I wrote another Python script to quickly iterate through the new file and look for a pattern that might correspond to that plain text. Essentially I looked for a pattern like this:

cybersecuritychallenge
1  2  21     1  332  2

That is, read one character and if the character seven characters later is the same one, and the sixth after that is the same value, then we’ve probably found what ‘c’ corresponds to. Likewise for the ‘e’ and ‘l’ as shown above. When I tried it, that pattern matched once in the file. Success!

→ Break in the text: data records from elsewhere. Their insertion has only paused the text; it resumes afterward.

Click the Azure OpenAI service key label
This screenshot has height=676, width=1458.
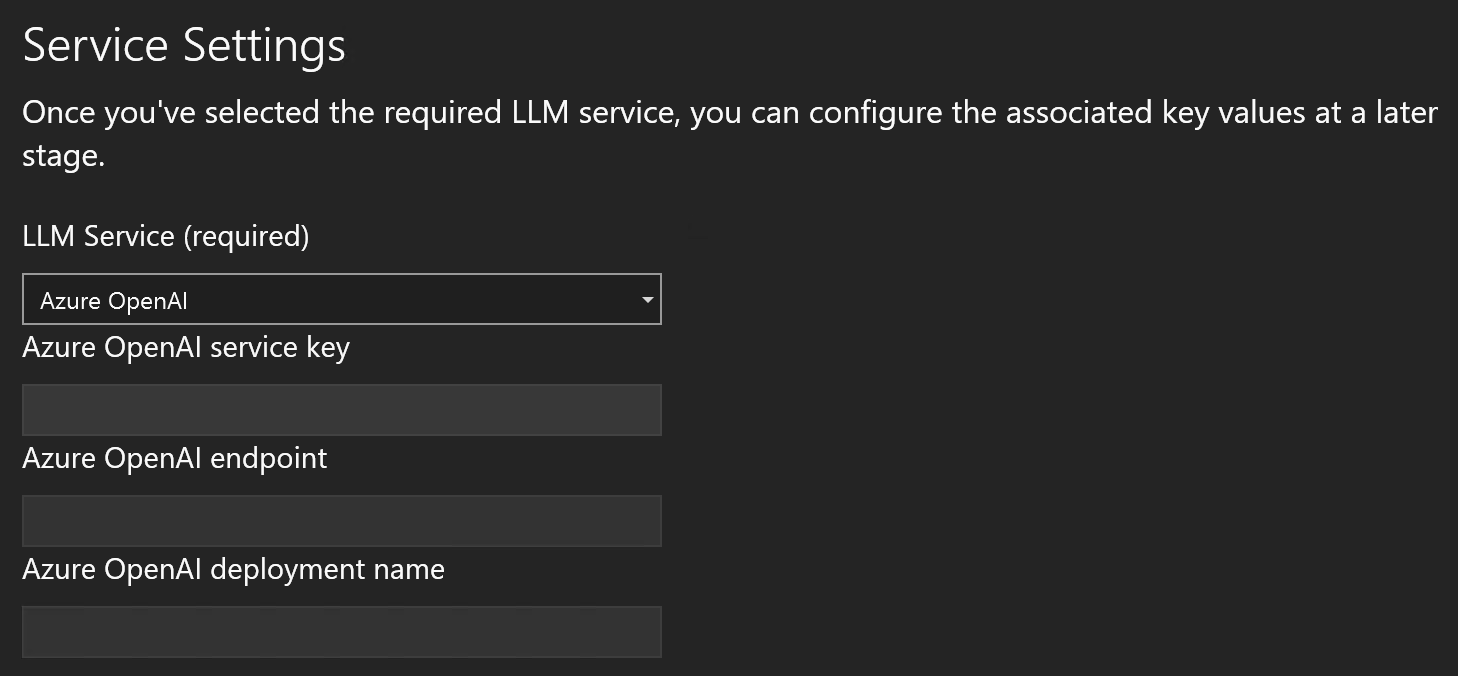point(186,347)
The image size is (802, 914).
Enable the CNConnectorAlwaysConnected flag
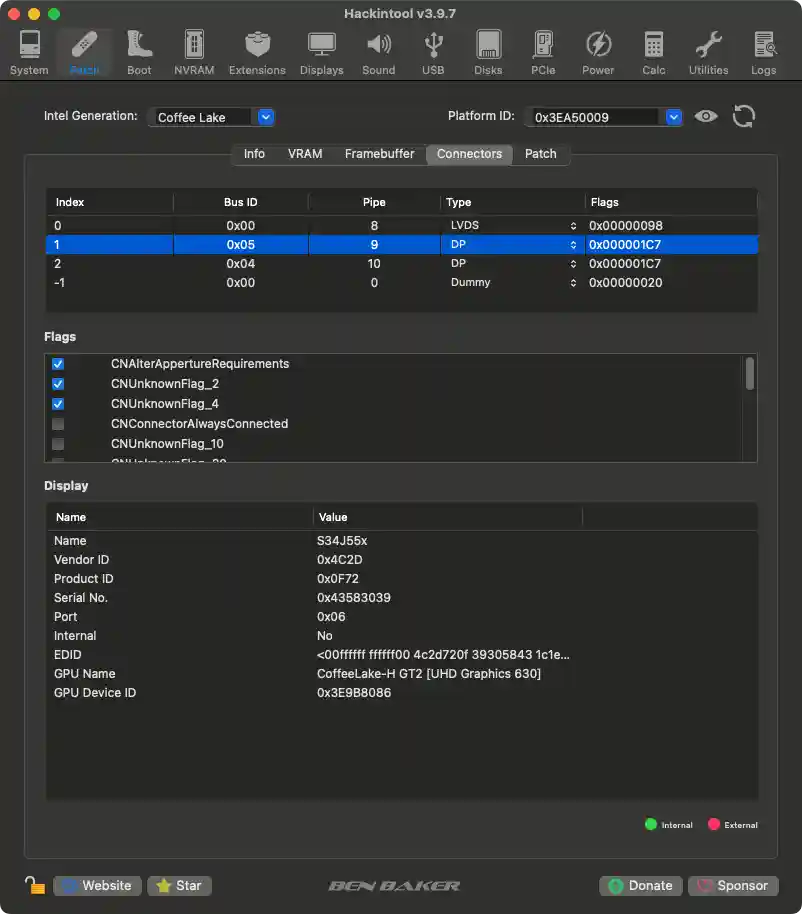point(57,423)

I now knew it was probably another substitution cipher, and could map every character in “cybersecuritychallenge” to their equivalents:

a b c d e f g h i j k l m
2C 4C 6C __ AC __ EC 0D 2D __ __ 8D __
n o p q r s t u v w x y z
CD __ __ __ 4E 6E 8E AE __ __ __ 2F __

It was easy enough to fill in the missing values for the alphabet, but doing so for the rest of the character set would be tedious. It wasn’t until I looked at the binary values for the characters I noticed the pattern:

For 'a' (ascii 0x61, encoded as 0x2C):

0x2C 00101100
0x61    01100001

For 'b' (ascii 0x61, encoded as 0x4C):

0x4C 01001100
0x62    01100010

My ASCII-art diagram probably isn’t very helpful – but the bits in each individual byte of the message have been rotated by three positions, wrapping back around to the left. I wrote a very quick and ugly Python script to complete the rest of the alphabet, resulting in the following message:

Congratulations ? you?ve found and completed the REAL challenge. Your win code is xxxxxxxxxxxxxxxxxxxxxxxxxxxxxxxxxxx.

Please email this code to our team at [email protected] If you?re the first person to do so, and can prove you meet the eligibility criteria (British citizen currently resident in the UK) we will be in touch to advise how to claim your prize. Well done and good luck in the Cyber Security Challenge competitions taking place throughout the rest of the year.

In the decoded output, the question marks show where the decoded output wasn’t a printable character. From the context I can guess what they’re supposed to be, but I didn’t (and still don’t) see how they fit the pattern. Luckily they weren’t necessary to decode the “win code” from the message, which I have omitted from the plaintext above – though I’m sure it’s all over the web by now.

I’m going to write a separate post on my impressions of the challenge, as this one is already comfortably the longest I’ve ever written!

Notes:

  1. There are a number of spaces present in the text file before the content begins. They don’t appear to have a purpose, other than perhaps drawing attention to the space character (ASCII 0×20) that’s relevant later.
  2. The image also has an Exif header which has been zeroed out, at a guess, either by hand or with a simple tool. Why not just remove it altogether?
  3. I picked an arbitrary value of “50″ for or less in the red component to as meaning “black”, with every intention of improving it – turns out what wasn’t necessary.